Quality improvement practices in academic emergency medicine: perspectives from the chairs
- PMID: 21293770
- PMCID: PMC3027443
Quality improvement practices in academic emergency medicine: perspectives from the chairs
Abstract
Objective: To assess academic emergency medicine (EM) chairs' perceptions of quality improvement (QI) training programs.
Methods: A voluntary anonymous 20 item survey was distributed to a sample of academic chairs of EM through the Association of Academic Chairs of Emergency Medicine. Data was collected to assess the percentage of academic emergency physicians who had received QI training, the type of training they received, their perception of the impact of this training on behavior, practice and outcomes, and any perceived barriers to implementing QI programs in the emergency department.

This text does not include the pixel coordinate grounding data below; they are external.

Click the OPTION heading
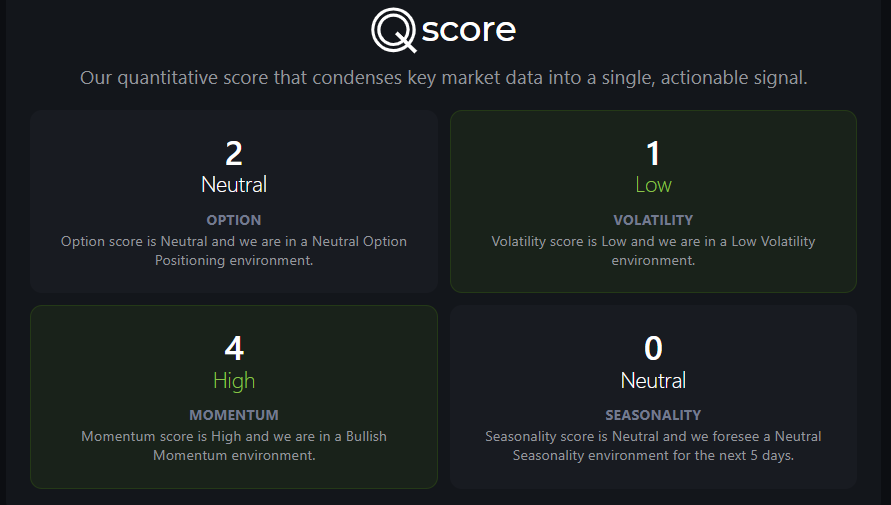 tap(234, 220)
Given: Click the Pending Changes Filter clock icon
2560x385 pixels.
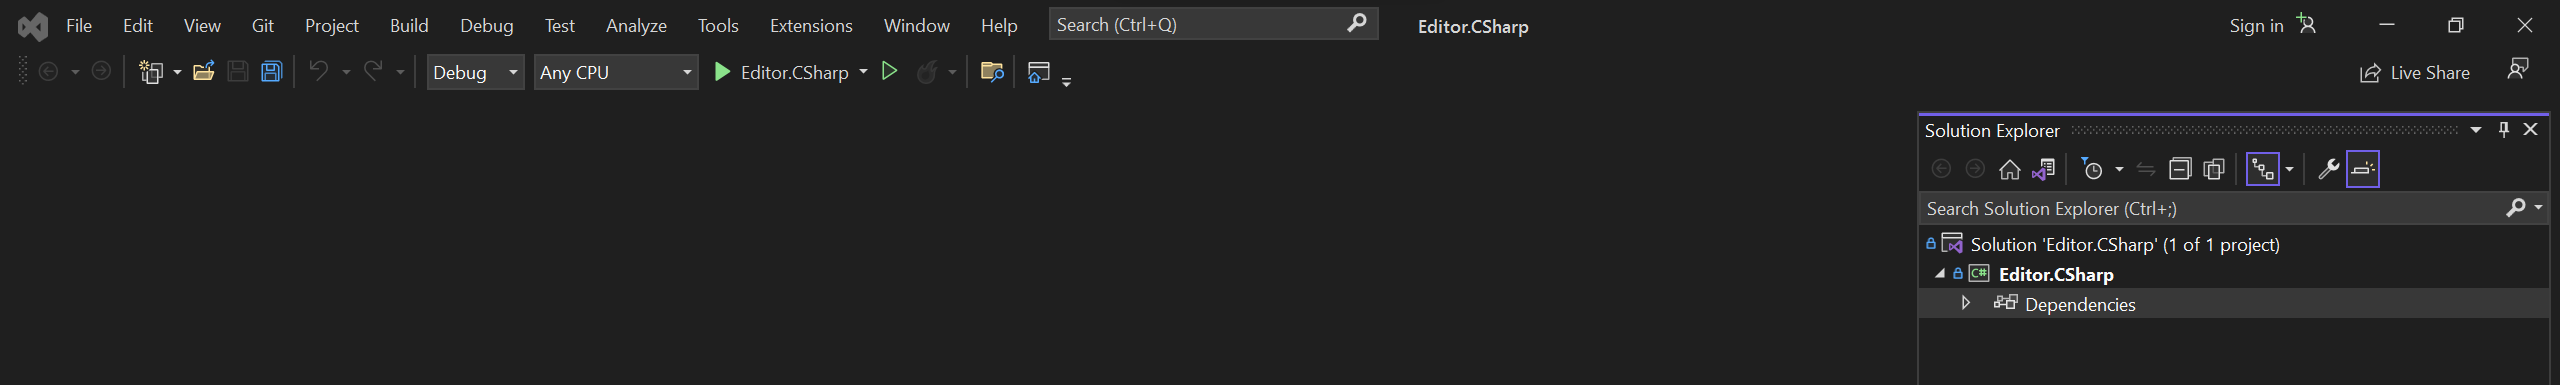Looking at the screenshot, I should pos(2092,169).
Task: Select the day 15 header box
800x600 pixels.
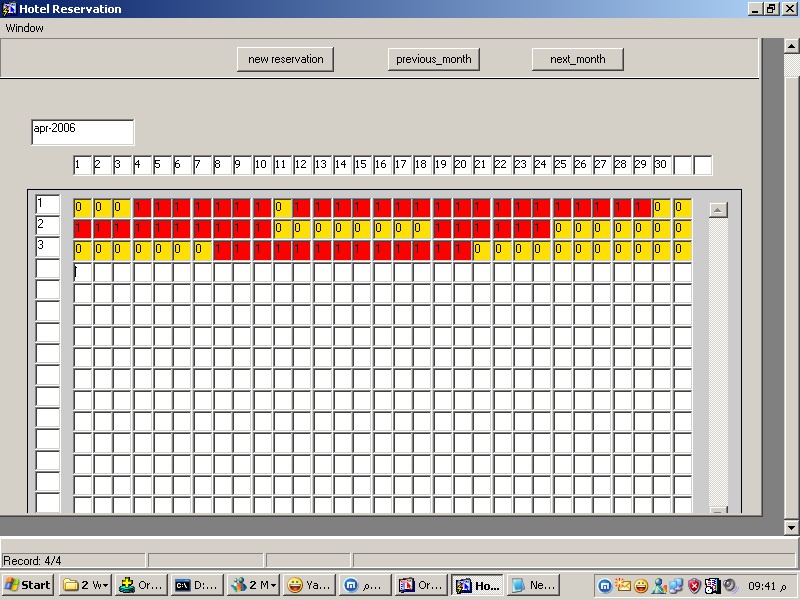Action: 362,165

Results: The response rate to the survey was 69% (N = 59). 59.3% of respondents report that their hospital has a formal QI program for physicians. Chairs received training in a variety of QI programs. The type of QI program used by respondents was perceived as having no impact on goals achieved by QI (χ(2) = 12.382; p = 0.260), but there was a statistically significant (χ(2) = 14.383; p = 0.006) relationship between whether or not goals were achieved and academic EM chairs' perceptions about return on investment for QI training. Only 22% of chairs responded that they have already made changes as a result of the QI training. 78.8% of EM chairs responded that quality programs could have a significant positive impact on their practice and the healthcare industry. Chairs perceived that QI programs had the most potential value in the areas of understanding and reducing medical errors and improving patient flow and throughput. Other areas of potential value of QI include improving specific clinical indicators and standardizing physician care.
Conclusion: Academic EM chairs perceived that QI programs were an effective way to drive needed improvements. The results suggest that there is a high level of interest in QI but a low level of adoption of training and implementation.